Question

A stone is projected vertically up from the bottom of a water tank. Assuming no water resistance it will go up & come down in same time but if water drag is present then the time it takes to go up, ${t_{up}}$ and the time it takes to come down, ${t_{down}}$ are related as

Answer 1

Hint: Initially, they mentioned that the stone moved up and down at the same time. But, due to the water resistance, the time has changed. It is because water resistance is an opposition force acting in the direction opposite to the motion. We need to find the net acceleration in each direction, to understand the relation between the time taken in each case.
Formula used:
$\eqalign{
  & {a_{up}} = \dfrac{{ - ({F_{drag}} + mg)}}{m} \cr
  & {a_{down}} = \dfrac{{mg - {F_{drag}}}}{m} \cr} $

Complete answer:
It is given in the question, that initially, the body moves up and down at the same time when it is released vertically. But when the water drag is present the time taken to go up and to come down changes.

Let’s draw a free body diagram, to know the forces involved in the stone.
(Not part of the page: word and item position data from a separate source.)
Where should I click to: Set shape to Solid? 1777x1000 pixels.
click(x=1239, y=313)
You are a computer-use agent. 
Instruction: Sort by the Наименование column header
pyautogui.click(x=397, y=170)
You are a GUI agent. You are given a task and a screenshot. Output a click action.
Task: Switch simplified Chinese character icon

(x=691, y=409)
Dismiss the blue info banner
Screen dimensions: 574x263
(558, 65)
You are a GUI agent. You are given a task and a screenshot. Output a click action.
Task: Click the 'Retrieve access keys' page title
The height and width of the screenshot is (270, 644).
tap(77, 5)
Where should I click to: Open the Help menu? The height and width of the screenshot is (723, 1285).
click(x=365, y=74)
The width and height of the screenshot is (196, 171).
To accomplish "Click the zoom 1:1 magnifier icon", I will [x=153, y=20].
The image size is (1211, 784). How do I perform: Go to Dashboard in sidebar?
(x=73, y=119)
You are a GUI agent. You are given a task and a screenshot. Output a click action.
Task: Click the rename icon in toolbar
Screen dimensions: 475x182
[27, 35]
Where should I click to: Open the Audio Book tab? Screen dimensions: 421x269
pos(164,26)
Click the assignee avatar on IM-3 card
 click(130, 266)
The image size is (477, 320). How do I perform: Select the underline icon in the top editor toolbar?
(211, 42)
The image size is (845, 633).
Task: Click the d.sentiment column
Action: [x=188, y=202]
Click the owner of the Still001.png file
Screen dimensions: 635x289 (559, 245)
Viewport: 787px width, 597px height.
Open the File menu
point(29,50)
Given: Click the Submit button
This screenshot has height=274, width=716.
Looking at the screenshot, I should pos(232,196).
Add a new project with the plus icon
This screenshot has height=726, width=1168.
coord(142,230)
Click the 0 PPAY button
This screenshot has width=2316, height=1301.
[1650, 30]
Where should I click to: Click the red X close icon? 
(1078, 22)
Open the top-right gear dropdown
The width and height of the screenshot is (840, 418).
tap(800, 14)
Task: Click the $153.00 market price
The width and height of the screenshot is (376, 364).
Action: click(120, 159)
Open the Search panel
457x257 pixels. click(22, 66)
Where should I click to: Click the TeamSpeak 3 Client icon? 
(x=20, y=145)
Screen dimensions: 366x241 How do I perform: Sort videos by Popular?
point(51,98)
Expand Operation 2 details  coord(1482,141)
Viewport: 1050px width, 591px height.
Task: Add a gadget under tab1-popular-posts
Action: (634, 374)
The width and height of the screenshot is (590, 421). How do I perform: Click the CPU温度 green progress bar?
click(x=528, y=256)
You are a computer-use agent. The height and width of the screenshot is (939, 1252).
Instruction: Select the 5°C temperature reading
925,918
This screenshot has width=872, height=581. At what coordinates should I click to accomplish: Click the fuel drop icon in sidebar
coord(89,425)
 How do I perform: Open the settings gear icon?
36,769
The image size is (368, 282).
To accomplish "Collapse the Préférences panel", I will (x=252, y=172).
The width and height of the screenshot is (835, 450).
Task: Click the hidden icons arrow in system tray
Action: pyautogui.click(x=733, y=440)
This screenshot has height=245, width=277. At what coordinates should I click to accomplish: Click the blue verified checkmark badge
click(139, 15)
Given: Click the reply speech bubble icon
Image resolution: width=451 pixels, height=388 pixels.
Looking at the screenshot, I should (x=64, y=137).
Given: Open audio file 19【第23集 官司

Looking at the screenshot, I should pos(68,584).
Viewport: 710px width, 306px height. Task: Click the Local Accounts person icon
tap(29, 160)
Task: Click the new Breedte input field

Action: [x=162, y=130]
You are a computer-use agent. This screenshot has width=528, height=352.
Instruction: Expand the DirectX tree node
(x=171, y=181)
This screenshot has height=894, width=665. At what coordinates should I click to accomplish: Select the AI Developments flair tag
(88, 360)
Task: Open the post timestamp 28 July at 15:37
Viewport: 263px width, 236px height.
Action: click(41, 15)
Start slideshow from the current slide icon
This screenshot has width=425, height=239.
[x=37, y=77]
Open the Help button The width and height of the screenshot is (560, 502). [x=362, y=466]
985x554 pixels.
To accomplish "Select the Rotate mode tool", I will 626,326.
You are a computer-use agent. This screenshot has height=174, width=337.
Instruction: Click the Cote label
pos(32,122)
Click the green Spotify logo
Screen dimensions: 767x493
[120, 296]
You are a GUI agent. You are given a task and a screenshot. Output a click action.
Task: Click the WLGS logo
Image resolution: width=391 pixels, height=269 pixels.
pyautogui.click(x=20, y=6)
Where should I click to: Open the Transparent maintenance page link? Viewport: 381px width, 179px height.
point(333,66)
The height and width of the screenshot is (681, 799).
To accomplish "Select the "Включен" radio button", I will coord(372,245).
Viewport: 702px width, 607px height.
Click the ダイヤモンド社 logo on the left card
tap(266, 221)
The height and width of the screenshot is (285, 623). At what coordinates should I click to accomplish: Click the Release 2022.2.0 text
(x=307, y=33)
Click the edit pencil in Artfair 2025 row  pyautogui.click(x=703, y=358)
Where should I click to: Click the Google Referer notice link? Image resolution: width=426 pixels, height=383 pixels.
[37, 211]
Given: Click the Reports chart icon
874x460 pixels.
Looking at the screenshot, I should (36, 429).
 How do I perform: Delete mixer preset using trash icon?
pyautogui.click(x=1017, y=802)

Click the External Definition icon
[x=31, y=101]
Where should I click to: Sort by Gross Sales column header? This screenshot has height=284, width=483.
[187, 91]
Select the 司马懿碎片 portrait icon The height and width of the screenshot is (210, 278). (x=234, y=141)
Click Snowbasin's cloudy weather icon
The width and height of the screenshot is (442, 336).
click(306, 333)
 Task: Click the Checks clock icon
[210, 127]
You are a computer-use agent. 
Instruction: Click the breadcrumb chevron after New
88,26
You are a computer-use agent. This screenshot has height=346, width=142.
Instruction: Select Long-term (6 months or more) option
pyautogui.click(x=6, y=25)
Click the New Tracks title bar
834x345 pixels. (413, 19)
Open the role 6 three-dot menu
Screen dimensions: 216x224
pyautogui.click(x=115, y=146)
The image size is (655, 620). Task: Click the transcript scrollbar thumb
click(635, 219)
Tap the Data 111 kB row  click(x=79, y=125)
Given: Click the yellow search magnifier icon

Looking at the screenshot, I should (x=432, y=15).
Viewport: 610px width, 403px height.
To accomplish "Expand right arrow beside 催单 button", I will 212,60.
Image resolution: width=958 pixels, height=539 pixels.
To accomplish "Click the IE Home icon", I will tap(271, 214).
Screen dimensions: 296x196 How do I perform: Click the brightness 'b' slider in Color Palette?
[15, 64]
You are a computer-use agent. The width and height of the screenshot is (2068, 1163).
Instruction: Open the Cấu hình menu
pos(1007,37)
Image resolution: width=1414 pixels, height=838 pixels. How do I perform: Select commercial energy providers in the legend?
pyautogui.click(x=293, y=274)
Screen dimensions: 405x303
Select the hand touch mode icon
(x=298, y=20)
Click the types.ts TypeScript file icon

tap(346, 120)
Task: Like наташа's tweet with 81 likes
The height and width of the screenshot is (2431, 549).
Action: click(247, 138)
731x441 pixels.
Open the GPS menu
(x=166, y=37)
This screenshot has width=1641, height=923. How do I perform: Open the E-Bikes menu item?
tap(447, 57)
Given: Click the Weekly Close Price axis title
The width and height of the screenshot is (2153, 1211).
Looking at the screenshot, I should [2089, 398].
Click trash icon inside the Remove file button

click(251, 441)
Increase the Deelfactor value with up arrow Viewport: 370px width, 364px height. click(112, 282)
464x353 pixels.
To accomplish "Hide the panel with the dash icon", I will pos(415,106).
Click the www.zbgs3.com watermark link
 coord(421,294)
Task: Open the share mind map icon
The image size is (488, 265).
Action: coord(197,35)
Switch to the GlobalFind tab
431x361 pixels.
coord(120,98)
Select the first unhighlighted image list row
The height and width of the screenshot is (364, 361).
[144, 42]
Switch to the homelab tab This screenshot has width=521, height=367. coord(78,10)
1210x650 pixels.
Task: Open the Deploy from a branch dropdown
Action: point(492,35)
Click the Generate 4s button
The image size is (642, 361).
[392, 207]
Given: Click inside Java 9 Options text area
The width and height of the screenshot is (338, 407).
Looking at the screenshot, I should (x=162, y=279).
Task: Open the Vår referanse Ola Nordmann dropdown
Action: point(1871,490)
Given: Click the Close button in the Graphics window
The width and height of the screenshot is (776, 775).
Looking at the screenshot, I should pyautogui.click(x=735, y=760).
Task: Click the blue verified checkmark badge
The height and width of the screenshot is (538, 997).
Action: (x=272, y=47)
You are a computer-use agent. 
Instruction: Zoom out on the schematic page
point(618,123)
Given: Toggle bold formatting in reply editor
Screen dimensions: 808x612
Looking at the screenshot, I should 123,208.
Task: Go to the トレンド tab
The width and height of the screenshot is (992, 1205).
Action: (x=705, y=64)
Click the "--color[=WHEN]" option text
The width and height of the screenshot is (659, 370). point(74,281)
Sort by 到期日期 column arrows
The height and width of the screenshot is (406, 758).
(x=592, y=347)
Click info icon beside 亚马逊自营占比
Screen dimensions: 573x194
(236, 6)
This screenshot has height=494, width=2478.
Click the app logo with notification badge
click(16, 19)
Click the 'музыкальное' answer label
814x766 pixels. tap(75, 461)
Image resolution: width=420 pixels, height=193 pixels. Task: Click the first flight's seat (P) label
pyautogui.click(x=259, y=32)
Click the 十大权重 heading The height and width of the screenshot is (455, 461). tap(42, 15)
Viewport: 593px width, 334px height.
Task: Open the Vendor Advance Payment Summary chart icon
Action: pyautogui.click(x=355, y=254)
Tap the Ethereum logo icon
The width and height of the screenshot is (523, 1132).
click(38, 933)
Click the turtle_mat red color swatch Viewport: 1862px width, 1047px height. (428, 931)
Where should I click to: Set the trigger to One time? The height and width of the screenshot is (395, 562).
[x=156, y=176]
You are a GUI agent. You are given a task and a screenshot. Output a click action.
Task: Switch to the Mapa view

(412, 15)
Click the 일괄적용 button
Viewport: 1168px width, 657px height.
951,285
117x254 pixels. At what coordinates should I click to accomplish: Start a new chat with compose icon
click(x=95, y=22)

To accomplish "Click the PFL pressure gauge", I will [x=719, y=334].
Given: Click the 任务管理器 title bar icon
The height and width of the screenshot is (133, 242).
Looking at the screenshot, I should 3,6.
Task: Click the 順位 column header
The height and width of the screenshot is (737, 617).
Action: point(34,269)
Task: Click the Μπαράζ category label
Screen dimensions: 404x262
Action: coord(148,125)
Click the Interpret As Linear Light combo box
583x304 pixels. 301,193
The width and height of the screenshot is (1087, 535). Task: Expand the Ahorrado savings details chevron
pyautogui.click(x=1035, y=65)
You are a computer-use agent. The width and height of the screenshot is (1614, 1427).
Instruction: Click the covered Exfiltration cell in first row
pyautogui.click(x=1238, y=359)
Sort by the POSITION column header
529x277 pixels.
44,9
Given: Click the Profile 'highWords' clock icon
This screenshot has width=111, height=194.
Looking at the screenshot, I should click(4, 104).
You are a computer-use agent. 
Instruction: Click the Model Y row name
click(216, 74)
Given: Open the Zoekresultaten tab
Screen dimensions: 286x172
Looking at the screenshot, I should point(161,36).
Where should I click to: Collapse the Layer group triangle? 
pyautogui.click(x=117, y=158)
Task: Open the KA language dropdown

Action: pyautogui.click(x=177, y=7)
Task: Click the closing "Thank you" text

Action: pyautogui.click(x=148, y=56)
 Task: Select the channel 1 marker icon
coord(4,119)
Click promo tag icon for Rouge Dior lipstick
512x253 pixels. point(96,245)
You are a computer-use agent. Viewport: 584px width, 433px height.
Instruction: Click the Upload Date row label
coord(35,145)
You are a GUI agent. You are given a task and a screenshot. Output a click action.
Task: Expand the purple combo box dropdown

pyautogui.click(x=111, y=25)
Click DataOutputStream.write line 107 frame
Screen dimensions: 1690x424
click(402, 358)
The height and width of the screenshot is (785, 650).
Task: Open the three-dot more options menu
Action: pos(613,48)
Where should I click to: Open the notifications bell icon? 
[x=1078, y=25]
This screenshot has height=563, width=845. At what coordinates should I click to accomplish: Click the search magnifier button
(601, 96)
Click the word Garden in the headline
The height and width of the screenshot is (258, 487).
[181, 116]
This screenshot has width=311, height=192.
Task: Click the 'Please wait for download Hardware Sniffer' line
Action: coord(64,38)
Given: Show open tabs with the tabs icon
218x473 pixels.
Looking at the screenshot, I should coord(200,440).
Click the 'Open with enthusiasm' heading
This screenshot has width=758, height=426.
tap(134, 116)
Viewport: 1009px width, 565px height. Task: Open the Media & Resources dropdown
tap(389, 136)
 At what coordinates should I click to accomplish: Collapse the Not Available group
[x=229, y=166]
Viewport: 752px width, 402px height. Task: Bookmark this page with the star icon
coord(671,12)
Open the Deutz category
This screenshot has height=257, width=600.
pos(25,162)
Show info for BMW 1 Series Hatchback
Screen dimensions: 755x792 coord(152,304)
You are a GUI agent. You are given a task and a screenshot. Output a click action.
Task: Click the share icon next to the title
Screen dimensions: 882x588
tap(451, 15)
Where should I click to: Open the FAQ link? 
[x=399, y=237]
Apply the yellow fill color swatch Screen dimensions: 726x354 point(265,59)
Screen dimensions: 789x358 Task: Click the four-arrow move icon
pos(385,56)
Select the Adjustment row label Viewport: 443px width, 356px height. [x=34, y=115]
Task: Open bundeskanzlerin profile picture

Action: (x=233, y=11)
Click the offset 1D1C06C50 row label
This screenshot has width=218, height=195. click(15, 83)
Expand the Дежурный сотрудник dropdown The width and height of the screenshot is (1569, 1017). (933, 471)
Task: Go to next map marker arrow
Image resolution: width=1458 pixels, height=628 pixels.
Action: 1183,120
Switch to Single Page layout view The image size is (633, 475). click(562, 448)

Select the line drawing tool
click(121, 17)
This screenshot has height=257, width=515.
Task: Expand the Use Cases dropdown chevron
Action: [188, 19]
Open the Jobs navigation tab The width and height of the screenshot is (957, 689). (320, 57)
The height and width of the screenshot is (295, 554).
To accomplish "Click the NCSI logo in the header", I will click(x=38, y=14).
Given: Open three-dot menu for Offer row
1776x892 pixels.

So, when the object is moving in an upward direction the weight mg in the downward direction and the water drag will also act in a downward direction while the buoyancy force is always upwards as shown in the free-body diagram of the stone. So, the acceleration of the stone can be given by
$\eqalign{
  & m{a_{up}} = {F_b} - ({F_{drag}} + mg) \cr
  & \Rightarrow {a_{up}} = \dfrac{{{F_b} - ({F_{drag}} + mg)}}{m} \cr} $
Similarly, the free body diagram of the stone moving in a downward direction is

Here, while the stone is moving downward, the water drag acts upwards and the weight of the stone acts downwards and the buoyancy force acts in an upward direction. So, the acceleration of the stone while moving downwards is given by
$\eqalign{
  & m{a_{down}} = mg - ({F_{drag}} + {F_b}) \cr
  & \Rightarrow {a_{down}} = \dfrac{{mg - ({F_{drag}} + {F_b})}}{m} \cr} $
The buoyant force can be neglected because the volume occupied by the stone might be very small. Thus, we can write
$\eqalign{
  & {a_{up}} = \dfrac{{ - ({F_{drag}} + mg)}}{m} \cr
  & {a_{down}} = \dfrac{{mg - {F_{drag}}}}{m} \cr} $
You can see the obvious, $\left| {{a_{up}}} \right| > \left| {{a_{down}}} \right|$.
But acceleration is inversely proportional to time, so we have
$\eqalign{
  & \dfrac{1}{{{t_{up}}}} > \dfrac{1}{{{t_{down}}}} \cr
  & \therefore {t_{up}} < {t_{down}} \cr} $
Therefore, the time taken to go up is less than the time taken to come down by the stone.

Note:
Don’t confuse water drag for buoyancy force. Water drag is the opposition force applied by fluids, opposite to the relative motion of the object. It is also called water resistance. While buoyancy force is the force applied due to the pressure exerted by the fluid. It is always constant and upward in direction.